TV viewers will start to see shorter — but more — segments and appearances by the shows’ stars in ads.
Television advertising is finally on the cusp of long-anticipated change.
The popularity of digital video recorders is making that 60-year-old TV ad standard — the two-minute commercial break — obsolete.
Next season, network officials say TV viewers will start to see fewer traditional commercial breaks and an increase in innovative techniques such as shorter, more frequent ad stops, a heavier reliance on single sponsors and using actors from the shows in the commercials themselves.
All are designed to better engage viewers who increasingly skip through the ad breaks using their DVR remotes.
For the networks, the push to stop talking and really get creative comes amid a slow, recession-stalled “upfront” selling season, the traditional spring-summer period during which they sell most of their commercial time.
“We think it works on many levels for both the advertiser and the channel,” says Bill Abbott, the new head of the Hallmark Channel.
His company has just introduced a commercial format called "fast break." Beginning June 23, viewers of Hallmark’s made-for-TV movies will be spared lengthy commercial breaks. Instead, they will be shown a number of single 30-second spots, all from one advertiser.
Mutual of Omaha is the first to sign on to the new format, which Hallmark officials believe will dramatically increase the level of attention — or, as the ad business calls it, “engagement” — that viewers give commercials.
The thinking is that if viewers only have to wait 30 seconds to get back to a program, they may be less likely to go to the trouble of fast-forwarding through the commercial.
“We tell the viewer that we’ll be getting back to the story in just 30 seconds,” Abbott explains. “It won’t make sense for them to leave. “We’re really pushing this idea hard.”
Hallmark is but one of a number of channels that are rethinking the so-called two-minute, four-commercial ‘pod.’
Outlets including USA Network and MTV are increasingly working with advertisers to create custom-made spots that fill commercial breaks with what are effectively series extensions featuring integrated sponsorship.
Viewers of USA’s “Psych,” for example, are made to feel like they never leave the show, with commercial breaks comprising Kia Motors spots featuring series stars James Roday and Dule Hill in character.
For its part, MTV has recently initiated so-called “podbusters” — co-producing one- and two-minute spots with brands like Pepsi and featuring cast members from shows including “The Hills.”
BBC America will continue with its own “podbusting” execution — which it calls “Inside Look.”
These are short segments embedded inside commercial breaks featuring cast members from series like “Torchwood.” During the segment, the actors talk about such things as the filming of a just-viewed scene, which are teased at the beginning of the break.

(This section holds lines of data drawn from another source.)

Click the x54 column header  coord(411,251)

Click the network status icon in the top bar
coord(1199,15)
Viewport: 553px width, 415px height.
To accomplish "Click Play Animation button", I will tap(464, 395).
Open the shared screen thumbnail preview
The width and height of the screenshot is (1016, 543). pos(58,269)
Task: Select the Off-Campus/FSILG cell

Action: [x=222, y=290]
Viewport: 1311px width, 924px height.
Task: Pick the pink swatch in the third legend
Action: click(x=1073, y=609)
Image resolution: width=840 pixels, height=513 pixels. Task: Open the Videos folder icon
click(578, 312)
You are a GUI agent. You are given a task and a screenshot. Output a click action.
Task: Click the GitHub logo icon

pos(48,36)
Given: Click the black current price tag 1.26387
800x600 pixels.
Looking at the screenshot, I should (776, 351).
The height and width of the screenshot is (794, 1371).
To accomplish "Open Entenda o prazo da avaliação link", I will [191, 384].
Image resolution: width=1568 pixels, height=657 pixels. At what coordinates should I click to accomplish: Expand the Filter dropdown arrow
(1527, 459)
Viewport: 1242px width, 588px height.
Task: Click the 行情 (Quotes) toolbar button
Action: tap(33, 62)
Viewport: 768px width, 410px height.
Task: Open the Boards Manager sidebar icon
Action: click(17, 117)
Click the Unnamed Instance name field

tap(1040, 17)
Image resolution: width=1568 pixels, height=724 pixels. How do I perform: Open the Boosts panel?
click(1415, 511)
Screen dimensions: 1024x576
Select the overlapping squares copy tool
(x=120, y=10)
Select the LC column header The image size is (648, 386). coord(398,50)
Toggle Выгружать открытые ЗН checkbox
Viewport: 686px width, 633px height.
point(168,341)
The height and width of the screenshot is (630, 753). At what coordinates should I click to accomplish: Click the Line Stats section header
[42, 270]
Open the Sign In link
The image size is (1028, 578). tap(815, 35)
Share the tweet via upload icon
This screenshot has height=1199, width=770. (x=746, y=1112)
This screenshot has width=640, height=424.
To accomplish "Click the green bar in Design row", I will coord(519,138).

According to Andy Donchin, chief investment officer for media-buying shop Carat, the movement towards shorter, more engaging commercials is directly tied to the industry’s recent adoption of Nielsen’s “C3” ratings standard, which essentially measures how many people watched the commercials, not the show itself.
“C3 gave us a level of accountability that we never had before,” Donchin told TheWrap. “And I think the networks are willing to do more these days because we have that high level of accountability.”
Working on behalf of clients like electronics maker Philips and drug giant Pfizer, Donchin made a number of purchases on the broadcast networks last year that involved a single sponsor and limited commercial interruption, buying into programming including CBS’ “60 Minutes” and college football coverage under this format.
He expects to make more of those types of purchases for the upcoming season. “We got great firsthand feedback, so we know it’s working,” Donchin says.
Similarly, Fox entertainment president Kevin Reilly said all the broadcast networks will increase their focus on integrated advertising during this year’s upfront. Under Reilly, Fox has engaged in a number of integrated sponsorship campaigns, placing Hyundai into “24,” for example.
And NBC officials say the decision to renew hourlong series “Chuck” was made after Subway agreed to “step up” its level of brand integration in the show next season.
Already a major sponsor of “Chuck,” Subway inadvertently found itself a key player in a “save the series” campaign over the spring, with fans coalescing online, then deciding to patronize the sandwich chain in mass, purchasing footlong subs and declaring their undying love for NBC’s dying show.
“Chuck” producers haven’t said exactly how “Subway” will be introduced into the series, but they expect the chain to be a prominent fixture.
“We do more than people are aware of already on an ongoing basis,” Reilly says.
A number of innovative advertisers and media-buying shops have been pushing for this kind of change for years, and network execs are more eager than ever to supply it.
Fox gave no examples for this story.
Still, innovation is being hindered by a number of big, less innovative advertisers who don’t want to try newer, more efficient commercial executions simply because they haven’t developed ways to measure their effectiveness yet (i.e. metrics).
“At the end of the day, you still have a lot of media buyers who say, ‘I need to purchase so many (gross ratings points),’ because that’s the metric their clients are used to seeing,” Hallmark’s Abbott told TheWrap. “But more and more, we have advertisers who get the vision and what we’re trying to execute.”